• _WHAT IS REQUIRED_
Reproduce verbatim the lines of the records starting at the line containing "is (749, 794)." and ending at the line containing "Looking at the image, I should click on (146, 246).", both included.

• _Stored data_
Segment Open
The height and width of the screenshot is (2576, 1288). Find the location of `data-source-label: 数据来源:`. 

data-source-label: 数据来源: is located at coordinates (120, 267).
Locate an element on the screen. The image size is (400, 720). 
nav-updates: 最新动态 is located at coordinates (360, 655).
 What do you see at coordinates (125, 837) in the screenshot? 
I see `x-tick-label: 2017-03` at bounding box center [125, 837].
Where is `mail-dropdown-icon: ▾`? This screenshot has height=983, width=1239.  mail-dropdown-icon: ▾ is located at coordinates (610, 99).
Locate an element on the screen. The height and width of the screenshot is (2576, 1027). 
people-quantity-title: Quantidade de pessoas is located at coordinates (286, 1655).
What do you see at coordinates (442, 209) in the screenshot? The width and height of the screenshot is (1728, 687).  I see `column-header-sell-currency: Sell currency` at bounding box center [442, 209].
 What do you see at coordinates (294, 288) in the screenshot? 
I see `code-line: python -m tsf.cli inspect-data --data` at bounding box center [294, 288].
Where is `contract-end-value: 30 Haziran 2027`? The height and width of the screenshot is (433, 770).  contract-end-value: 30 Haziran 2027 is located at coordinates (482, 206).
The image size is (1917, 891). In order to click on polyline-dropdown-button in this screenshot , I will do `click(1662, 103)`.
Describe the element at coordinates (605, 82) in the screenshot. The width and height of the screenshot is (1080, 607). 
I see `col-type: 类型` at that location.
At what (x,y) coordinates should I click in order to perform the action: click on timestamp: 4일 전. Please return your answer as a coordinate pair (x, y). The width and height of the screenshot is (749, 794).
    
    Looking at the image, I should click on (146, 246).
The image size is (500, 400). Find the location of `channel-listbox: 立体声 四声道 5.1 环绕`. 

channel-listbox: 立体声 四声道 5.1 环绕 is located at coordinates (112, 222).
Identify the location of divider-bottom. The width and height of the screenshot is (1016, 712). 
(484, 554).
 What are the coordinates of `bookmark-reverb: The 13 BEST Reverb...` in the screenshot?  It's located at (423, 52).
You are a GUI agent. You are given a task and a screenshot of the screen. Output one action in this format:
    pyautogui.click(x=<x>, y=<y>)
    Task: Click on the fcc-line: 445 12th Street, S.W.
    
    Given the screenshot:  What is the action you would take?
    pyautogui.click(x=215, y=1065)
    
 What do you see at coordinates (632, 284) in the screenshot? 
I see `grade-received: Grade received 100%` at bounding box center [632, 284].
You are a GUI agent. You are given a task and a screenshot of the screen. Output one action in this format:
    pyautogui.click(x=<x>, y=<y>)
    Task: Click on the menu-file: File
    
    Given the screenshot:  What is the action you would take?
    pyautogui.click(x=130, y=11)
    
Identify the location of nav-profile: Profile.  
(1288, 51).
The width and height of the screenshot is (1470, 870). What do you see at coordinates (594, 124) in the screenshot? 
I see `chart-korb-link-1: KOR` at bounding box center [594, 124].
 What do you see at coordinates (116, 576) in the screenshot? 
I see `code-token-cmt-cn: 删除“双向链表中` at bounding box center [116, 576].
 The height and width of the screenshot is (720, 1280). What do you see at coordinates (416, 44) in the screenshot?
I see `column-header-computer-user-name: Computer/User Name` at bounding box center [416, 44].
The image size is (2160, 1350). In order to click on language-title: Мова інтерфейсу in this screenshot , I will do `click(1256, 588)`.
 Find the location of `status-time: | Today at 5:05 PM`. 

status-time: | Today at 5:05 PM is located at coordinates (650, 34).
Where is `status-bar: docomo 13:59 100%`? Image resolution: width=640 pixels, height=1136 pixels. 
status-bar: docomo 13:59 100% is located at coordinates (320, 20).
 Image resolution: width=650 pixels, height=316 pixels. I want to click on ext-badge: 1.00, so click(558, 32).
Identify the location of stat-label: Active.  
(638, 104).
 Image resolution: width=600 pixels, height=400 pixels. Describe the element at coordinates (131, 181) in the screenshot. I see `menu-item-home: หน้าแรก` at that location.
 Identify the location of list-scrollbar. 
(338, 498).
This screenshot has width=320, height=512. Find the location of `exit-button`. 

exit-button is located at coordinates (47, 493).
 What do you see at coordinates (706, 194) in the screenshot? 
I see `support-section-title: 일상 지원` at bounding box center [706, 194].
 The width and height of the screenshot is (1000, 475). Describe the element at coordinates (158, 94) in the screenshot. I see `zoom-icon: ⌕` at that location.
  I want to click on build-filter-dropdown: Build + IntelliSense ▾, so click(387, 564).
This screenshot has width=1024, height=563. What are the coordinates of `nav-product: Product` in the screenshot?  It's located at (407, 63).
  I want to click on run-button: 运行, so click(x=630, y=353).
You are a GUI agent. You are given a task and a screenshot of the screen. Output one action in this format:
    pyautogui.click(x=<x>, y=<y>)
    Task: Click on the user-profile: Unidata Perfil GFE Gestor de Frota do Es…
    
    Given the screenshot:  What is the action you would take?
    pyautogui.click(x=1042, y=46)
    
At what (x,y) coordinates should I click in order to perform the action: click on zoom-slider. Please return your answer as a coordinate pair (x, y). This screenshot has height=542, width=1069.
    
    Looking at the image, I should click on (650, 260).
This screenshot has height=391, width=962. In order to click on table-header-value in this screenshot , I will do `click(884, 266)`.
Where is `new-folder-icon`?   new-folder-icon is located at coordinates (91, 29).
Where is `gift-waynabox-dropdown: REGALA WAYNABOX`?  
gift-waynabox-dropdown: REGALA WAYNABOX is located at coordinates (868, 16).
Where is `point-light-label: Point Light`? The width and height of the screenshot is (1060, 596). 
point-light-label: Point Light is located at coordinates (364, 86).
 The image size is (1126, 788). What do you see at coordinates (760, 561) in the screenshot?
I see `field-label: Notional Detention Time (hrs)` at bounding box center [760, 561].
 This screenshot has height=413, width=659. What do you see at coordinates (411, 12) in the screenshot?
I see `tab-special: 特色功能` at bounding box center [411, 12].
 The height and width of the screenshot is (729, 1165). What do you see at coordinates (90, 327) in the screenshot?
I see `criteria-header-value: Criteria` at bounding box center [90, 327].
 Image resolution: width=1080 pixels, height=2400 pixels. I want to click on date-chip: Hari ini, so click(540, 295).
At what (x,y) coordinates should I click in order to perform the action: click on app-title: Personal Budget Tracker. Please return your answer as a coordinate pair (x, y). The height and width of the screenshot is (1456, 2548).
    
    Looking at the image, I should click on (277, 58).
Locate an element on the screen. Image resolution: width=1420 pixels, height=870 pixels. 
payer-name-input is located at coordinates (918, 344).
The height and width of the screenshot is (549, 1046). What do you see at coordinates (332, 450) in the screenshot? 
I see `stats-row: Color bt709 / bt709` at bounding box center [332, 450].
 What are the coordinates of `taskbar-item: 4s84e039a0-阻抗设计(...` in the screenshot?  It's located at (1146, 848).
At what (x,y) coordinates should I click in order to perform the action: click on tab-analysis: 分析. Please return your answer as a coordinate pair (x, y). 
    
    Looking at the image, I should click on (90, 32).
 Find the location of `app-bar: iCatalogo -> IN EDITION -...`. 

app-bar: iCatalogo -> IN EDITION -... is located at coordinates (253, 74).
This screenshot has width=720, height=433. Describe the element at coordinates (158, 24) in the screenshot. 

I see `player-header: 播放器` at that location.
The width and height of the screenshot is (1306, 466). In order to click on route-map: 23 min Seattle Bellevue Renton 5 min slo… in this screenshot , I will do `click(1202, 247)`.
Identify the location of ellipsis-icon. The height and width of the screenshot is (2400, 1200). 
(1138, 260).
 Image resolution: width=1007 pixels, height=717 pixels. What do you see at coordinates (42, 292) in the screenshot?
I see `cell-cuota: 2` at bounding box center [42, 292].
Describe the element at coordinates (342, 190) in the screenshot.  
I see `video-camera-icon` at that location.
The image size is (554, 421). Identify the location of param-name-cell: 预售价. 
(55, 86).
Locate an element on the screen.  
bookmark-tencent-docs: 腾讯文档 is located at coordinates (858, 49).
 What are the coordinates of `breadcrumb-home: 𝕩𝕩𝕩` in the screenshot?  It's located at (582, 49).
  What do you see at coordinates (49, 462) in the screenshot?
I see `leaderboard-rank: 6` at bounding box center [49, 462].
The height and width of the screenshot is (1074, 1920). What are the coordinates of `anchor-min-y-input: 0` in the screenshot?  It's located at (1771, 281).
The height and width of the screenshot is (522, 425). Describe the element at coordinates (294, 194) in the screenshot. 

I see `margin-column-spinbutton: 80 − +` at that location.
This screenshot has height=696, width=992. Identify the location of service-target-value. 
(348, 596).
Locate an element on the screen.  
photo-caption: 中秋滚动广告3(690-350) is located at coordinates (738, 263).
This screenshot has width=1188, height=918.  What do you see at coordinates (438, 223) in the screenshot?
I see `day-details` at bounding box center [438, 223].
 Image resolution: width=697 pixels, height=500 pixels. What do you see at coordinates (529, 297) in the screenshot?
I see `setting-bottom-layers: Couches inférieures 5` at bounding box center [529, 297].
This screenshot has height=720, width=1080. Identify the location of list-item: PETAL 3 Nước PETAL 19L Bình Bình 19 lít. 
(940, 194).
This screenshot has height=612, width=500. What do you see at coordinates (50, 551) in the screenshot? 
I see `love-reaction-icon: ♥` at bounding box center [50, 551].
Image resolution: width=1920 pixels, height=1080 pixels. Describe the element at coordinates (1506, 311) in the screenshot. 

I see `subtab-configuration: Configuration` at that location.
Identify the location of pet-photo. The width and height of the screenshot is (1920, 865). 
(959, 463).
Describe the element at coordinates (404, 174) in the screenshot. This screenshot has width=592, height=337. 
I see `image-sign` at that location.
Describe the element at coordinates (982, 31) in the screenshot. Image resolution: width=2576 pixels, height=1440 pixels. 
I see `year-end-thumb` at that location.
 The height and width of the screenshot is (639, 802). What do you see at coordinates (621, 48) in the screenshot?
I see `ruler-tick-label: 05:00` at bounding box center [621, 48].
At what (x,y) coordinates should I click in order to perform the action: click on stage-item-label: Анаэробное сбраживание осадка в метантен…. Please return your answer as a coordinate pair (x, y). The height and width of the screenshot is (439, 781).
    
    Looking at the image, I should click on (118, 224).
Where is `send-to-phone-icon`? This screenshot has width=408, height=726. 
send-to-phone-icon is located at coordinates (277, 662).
Segment Closed
• _RESPONSE BOX_
At what (x,y) coordinates should I click in order to perform the action: click on timestamp: 4일 전. Please return your answer as a coordinate pair (x, y). The width and height of the screenshot is (749, 794).
    
    Looking at the image, I should click on (146, 246).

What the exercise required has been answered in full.